▶ Text and element pointing records:

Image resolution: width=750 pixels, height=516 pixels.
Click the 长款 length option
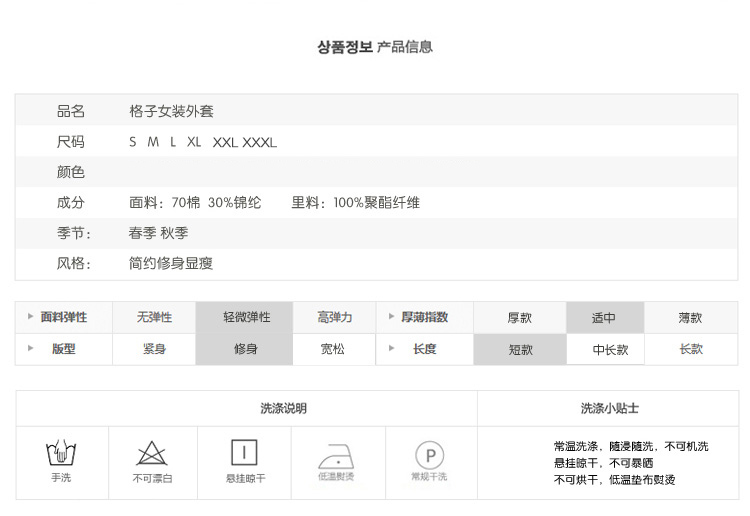pyautogui.click(x=691, y=350)
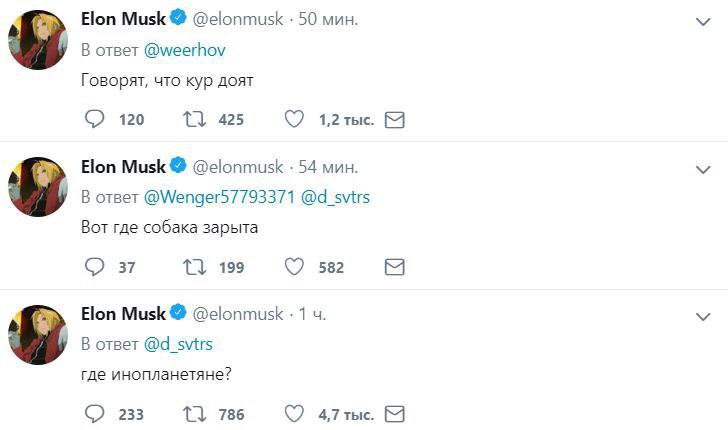Reply to the "где инопланетяне?" tweet
This screenshot has width=728, height=430.
pos(95,414)
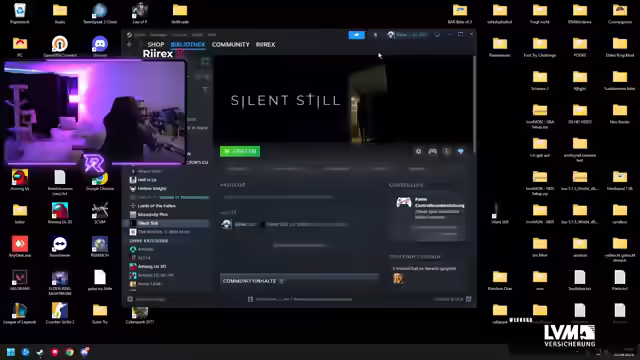The width and height of the screenshot is (640, 360).
Task: Open game settings gear for Silent Still
Action: click(x=418, y=151)
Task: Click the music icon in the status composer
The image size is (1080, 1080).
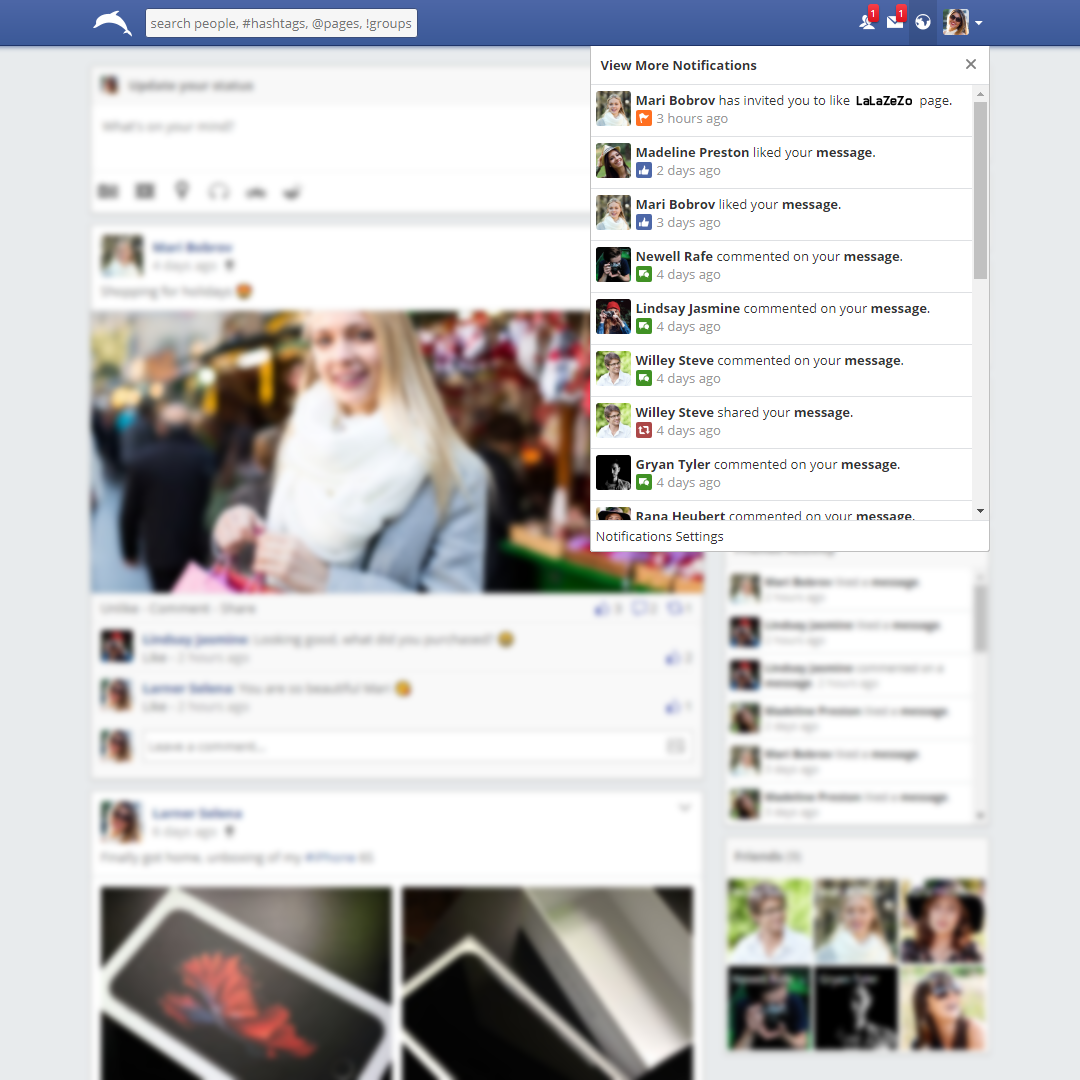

▶ Requirement:
Rewrite all of the records above, changing "status composer" to "post composer" and leaving everything else as it is. Omit the pictures from your answer.

▶ Task result:
Image resolution: width=750 pixels, height=516 pixels.
Click the 长款 length option
pyautogui.click(x=691, y=350)
Reply to the "где инопланетяне?" tweet
This screenshot has width=728, height=430.
pos(95,414)
The width and height of the screenshot is (640, 360).
Task: Open game settings gear for Silent Still
Action: click(x=418, y=151)
Task: Click the music icon in the post composer
The image size is (1080, 1080).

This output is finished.